В начале 20-х годов Томас Манн прорвал тесные границы эстетического и консервативно-психологического отношения к человеку. Выход к новому политическому пониманию путей современного человека оказался для него связанным с развитием от романа социально-бытового к роману идеологическому. Новой творческой задачей Томаса Манна становится – в какой-то мере возместить своим искусством недостаточность демократических традиций в немецкой истории, пересмотреть идеологическое и психологическое «снаряжение» гражданина германской республики и, проведя его через неизбежный духовный кризис, проложить для него дорогу к гуманистическим и демократическим воззрениям.
1
В молодости Томас Манн испытал сильное влияние идеологии, которую по справедливости и вполне объективно следует назвать реакционной. Эта идеология скрестилась в сознании писателя с лучшими и глубоко им прочувствованными традициями классической немецкой культуры.
Дело шло не о заблуждениях незрелого юнца. Замкнутый в мертвый круг эпохи, которую он сам назвал «буржуазно-эстетической», ясно ощутивший ужас умирания своего класса, Томас Манн воспринял философию «воли» Шопенгауэра – Ницше как «прорыв», как опору для силы и деятельности. Вспомним Ганно Будденброка, душевно хрупкого и отчаявшегося, отдавшегося красоте, пожирающей без остатка его мужество, – представим себе, что этот Ганно Будденброк дожил до юности и в один прекрасный день прочитал книги Ницше. Разве он, подобно Т. Манну, не воспринял бы энергию этих книг и якобы содержащееся в них жизнеутверждение как призыв к внутреннему возрождению?
В этот момент сложился главный конфликт и, так сказать, сюжет весьма драматической идейной истории писателя. Т. Манн с отзывчивостью великого художника почувствовал упадок социального мира, к которому принадлежал по традициям, воспоминаниям и воспитанию, но он искал выхода и спасения внутри буржуазной идеологии, у духовных защитников гибнущего общества. Так он попался в ловушку, – если употребить его собственное выражение, – «реакции как революции». Последний тупик он принял за выход, декадентство, соответствующее грубости и насилию империализма, принял за преодоление декадентства, изменение формы принял за изменение сути.
Т. Манн пытался совместить в своем мировоззрении реакционную идеологию с гуманизмом, шопенгауэровский «психоанализ» с критическим реализмом, Ницше с Шиллером. Дальнейшее духовное развитие писателя обнаружило всю безнадежность этой попытки.

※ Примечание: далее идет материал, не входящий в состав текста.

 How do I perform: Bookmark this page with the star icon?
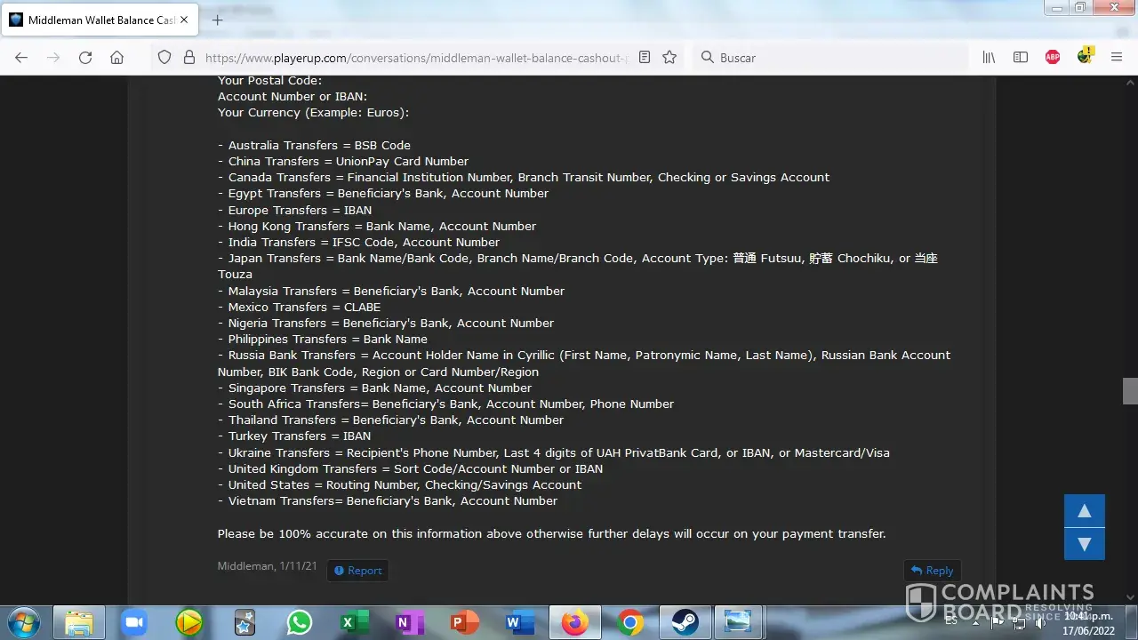(x=669, y=57)
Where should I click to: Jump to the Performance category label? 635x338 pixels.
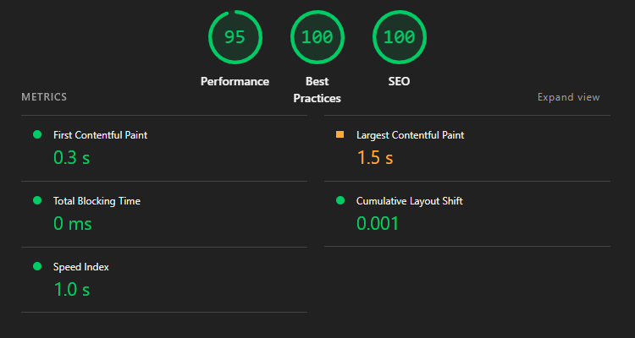tap(235, 81)
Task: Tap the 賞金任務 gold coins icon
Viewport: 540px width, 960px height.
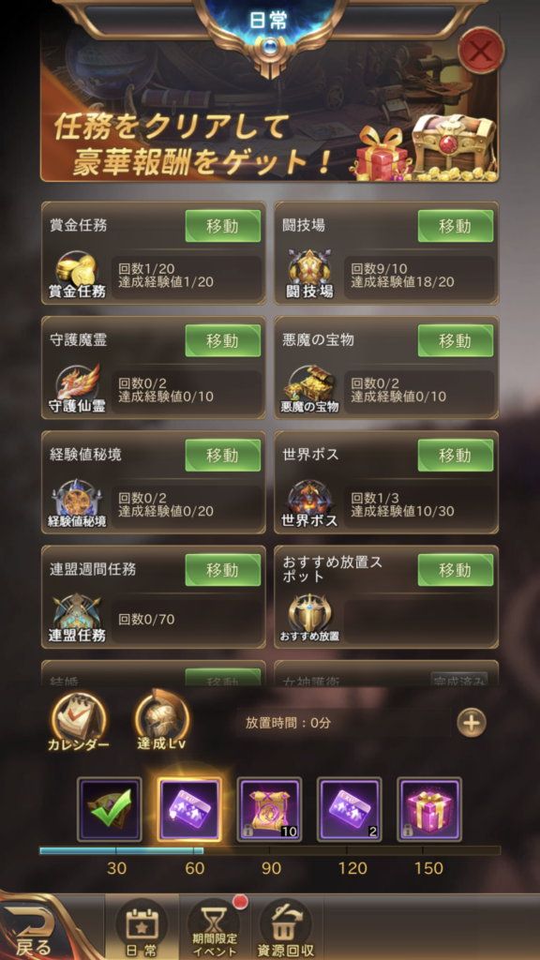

Как же уложились вместе столь несовместимые идеи? Т. Манн неоднократно рассказывал, как в юности «Наткнулся» на сочинения Шопенгауэра и читал их «денно и нощно, как читают только один раз в жизни». Очень важно, что для него Шопенгауэр и Ницше не были только философами, они были еще и оригинальными художниками, прокладывателями новых путей в современном искусстве. Главное философское сочинение Шопенгауэра «Мир как воля и представление» Т. Манн называл Ideenroman- «романом идей», и считал, что в этом трактате-романе осуществился синтез науки с искусством. Художественность является здесь не красноречивой формой, облекающей логически строгое и научное доказательство, нет, – она касается самого способа доказательства и развития мыслей. Идеи играют здесь ту же роль, какую играют мотивы в симфонии. Иначе говоря, главным является в них не теоретическое, а психологическое содержание. Сочетав определенным способом идеи современного человека, трактат-роман рассказывает этим способом о необычайно сложном душевном мире современной личности. Под формой метафизики скрывается психологическая «механика».

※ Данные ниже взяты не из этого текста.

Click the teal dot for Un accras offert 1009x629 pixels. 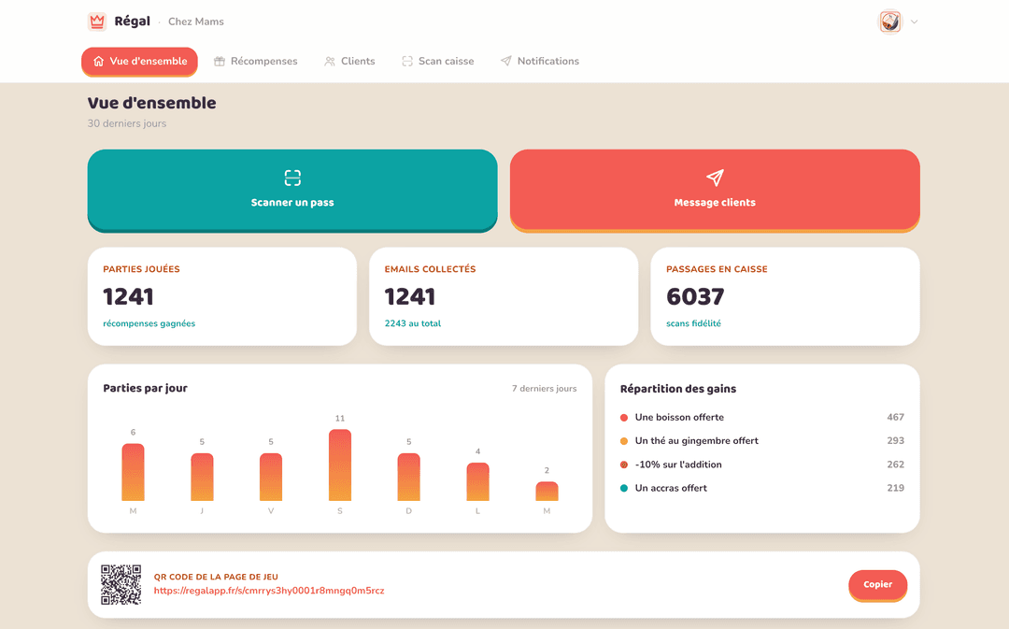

Поскольку философия сливается с психологией, постольку и понятия становятся психологическими символами. Поэтому Т. Манн заранее объявляет, что его весьма мало интересует догматическое содержание шопенгауэровской философской системы, а главным в ней он считает изображение сокровеннейших душевных процессов.

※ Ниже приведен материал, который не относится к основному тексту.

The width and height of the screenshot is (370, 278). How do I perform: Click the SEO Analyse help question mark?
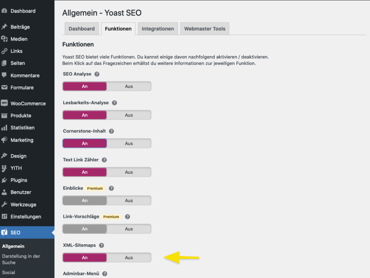(x=97, y=74)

Точно так же подходит Т. Манн и к учению Ницше, которого он называет одним из величайших лириков и психологов немецкой поэзии. Его сочинения Манн характеризует как «упоенно-романтическую поэму» и старается попросту игнорировать демонстративный эгоизм «догматического» ницшеанства, его жестокое презрение к рядовым людям и восхищение «белокурой бестией». Манн серьезно предполагал, что у него хватит сил утвердить в человеческой культуре образ Ницше как страдающего психолога «самопреодоления», прорвавшегося от христиански-аскетического страха к беспечной радости, от бесхарактерной односторонности к завершенной полноте личности.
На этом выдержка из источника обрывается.